## Task to complete
All of the entries below are to be copied word for word.

BEGIN

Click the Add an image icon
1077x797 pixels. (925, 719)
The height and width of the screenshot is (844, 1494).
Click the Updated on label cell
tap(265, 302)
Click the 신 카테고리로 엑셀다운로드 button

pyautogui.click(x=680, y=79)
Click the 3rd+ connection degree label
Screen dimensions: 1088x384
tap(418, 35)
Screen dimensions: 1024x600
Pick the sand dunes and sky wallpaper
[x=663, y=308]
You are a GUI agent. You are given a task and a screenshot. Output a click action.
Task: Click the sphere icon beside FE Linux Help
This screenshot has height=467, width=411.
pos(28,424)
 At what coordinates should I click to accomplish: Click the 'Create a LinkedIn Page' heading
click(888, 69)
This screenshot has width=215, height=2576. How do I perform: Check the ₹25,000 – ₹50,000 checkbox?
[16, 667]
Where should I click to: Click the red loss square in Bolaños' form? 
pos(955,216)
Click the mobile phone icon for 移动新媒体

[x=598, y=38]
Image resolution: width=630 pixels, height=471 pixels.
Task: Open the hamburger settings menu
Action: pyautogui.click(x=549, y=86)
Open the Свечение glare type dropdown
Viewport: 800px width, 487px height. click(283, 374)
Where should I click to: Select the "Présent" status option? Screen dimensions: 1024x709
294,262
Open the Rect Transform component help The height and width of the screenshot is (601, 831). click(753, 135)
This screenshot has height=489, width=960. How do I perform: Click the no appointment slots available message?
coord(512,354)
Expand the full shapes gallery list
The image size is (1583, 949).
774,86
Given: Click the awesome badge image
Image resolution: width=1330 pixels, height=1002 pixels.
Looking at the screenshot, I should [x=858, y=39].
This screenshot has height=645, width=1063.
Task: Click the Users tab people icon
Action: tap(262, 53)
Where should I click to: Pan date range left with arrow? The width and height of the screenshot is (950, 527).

END

## Completed exercise
Click the Add an image icon
1077x797 pixels. (925, 719)
The height and width of the screenshot is (844, 1494).
Click the Updated on label cell
tap(265, 302)
Click the 신 카테고리로 엑셀다운로드 button

pyautogui.click(x=680, y=79)
Click the 3rd+ connection degree label
Screen dimensions: 1088x384
tap(418, 35)
Screen dimensions: 1024x600
Pick the sand dunes and sky wallpaper
[x=663, y=308]
You are a GUI agent. You are given a task and a screenshot. Output a click action.
Task: Click the sphere icon beside FE Linux Help
This screenshot has height=467, width=411.
pos(28,424)
 At what coordinates should I click to accomplish: Click the 'Create a LinkedIn Page' heading
click(888, 69)
This screenshot has width=215, height=2576. How do I perform: Check the ₹25,000 – ₹50,000 checkbox?
[16, 667]
Where should I click to: Click the red loss square in Bolaños' form? 
pos(955,216)
Click the mobile phone icon for 移动新媒体

[x=598, y=38]
Image resolution: width=630 pixels, height=471 pixels.
Task: Open the hamburger settings menu
Action: pyautogui.click(x=549, y=86)
Open the Свечение glare type dropdown
Viewport: 800px width, 487px height. click(283, 374)
Where should I click to: Select the "Présent" status option? Screen dimensions: 1024x709
294,262
Open the Rect Transform component help The height and width of the screenshot is (601, 831). click(753, 135)
This screenshot has height=489, width=960. How do I perform: Click the no appointment slots available message?
coord(512,354)
Expand the full shapes gallery list
The image size is (1583, 949).
774,86
Given: Click the awesome badge image
Image resolution: width=1330 pixels, height=1002 pixels.
Looking at the screenshot, I should [x=858, y=39].
This screenshot has height=645, width=1063.
Task: Click the Users tab people icon
Action: tap(262, 53)
Where should I click to: Pan date range left with arrow? The width and height of the screenshot is (950, 527).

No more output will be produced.